Le soleil brûlait intensément au-dessus des structures métalliques tordues et des pierres calcinées alors que le Cardinal Pierbattista Pizzaballa, Patriarche latin de Jérusalem, marchait parmi les décombres où se dressait autrefois l’Église orthodoxe grecque de Saint-Porphyre. Cette rare mission conjointe de solidarité avec le Patriarche orthodoxe grec Théophile III marque la première fois que des hauts dignitaires chrétiens entrent à Gaza depuis le début de l’offensive dévastatrice d’Israël le 7 octobre.
« Ce que nous avons vu aujourd’hui ne peut être décrit avec des mots, » m’a confié Pizzaballa, la voix légèrement brisée alors que nous traversions ce qui restait du complexe de l’église. « Ce ne sont pas que des bâtiments. C’est l’histoire vivante du christianisme dans cette terre, datant de plusieurs siècles. Et maintenant, elle gît en ruines. »
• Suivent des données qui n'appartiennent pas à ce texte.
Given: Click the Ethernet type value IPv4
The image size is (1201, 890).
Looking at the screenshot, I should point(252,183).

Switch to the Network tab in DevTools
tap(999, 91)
La visite des patriarches survient trois semaines après que des frappes aériennes israéliennes ont touché le complexe de l’église le 19 octobre, tuant au moins 18 Palestiniens qui avaient cherché refuge dans ce sanctuaire historique. Selon le ministère de la Santé de Gaza, la majorité des personnes tuées étaient des femmes et des enfants de familles chrétiennes qui croyaient que l’église leur offrirait une protection contre les bombardements qui ont maintenant coûté la vie à plus de 11 000 Palestiniens.
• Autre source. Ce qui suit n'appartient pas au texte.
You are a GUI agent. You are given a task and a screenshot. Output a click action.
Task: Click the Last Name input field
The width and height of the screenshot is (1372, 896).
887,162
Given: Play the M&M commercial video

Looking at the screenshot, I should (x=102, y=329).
L’armée israélienne a d’abord affirmé que la frappe visait un centre de commandement du Hamas opérant dans l’enceinte de l’église, une assertion immédiatement rejetée par les responsables de l’église et les survivants. Après un tollé international, les autorités israéliennes ont plus tard reconnu que la frappe était « une tragique erreur » résultant de renseignements défectueux, bien que cette explication ait peu fait pour apaiser l’indignation mondiale.
« Les fidèles ici posent des questions fondamentales, » a déclaré le Patriarche orthodoxe Théophile à un petit rassemblement de chrétiens locaux qui demeurent à Gaza. « Où pouvons-nous être en sécurité? Si une maison de Dieu n’offre aucune protection, qu’est-ce qui le fera? »
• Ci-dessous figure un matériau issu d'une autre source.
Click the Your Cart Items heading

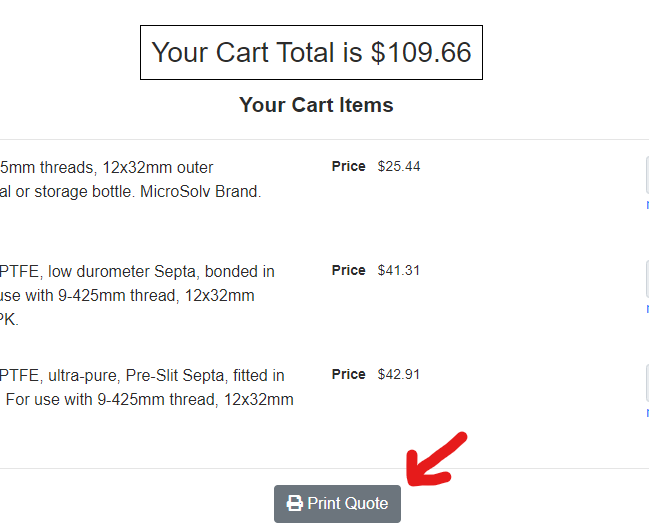[316, 105]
Selon le Bureau des Nations Unies pour la coordination des affaires humanitaires (OCHA), la communauté chrétienne de Gaza avant la guerre comptait environ 1 000 personnes. Les dirigeants de l’église estiment maintenant que moins de 600 restent, beaucoup ayant été tués ou ayant fui vers les régions du sud. L’Église de Saint-Porphyre, datant du 12e siècle, servait à la fois de centre spirituel et de refuge humanitaire pendant les conflits successifs.
Le Père Gabriel Romanelli, qui accompagnait les patriarches, m’a montré des livres de prières carbonisés éparpillés parmi les débris. « Avant octobre, nous distribuions de la nourriture à 500 familles musulmanes chaque semaine. Nos portes étaient ouvertes à tous. Maintenant, nous ne pouvons même pas garantir la sécurité à ceux qui cherchent refuge chez nous, » a-t-il expliqué.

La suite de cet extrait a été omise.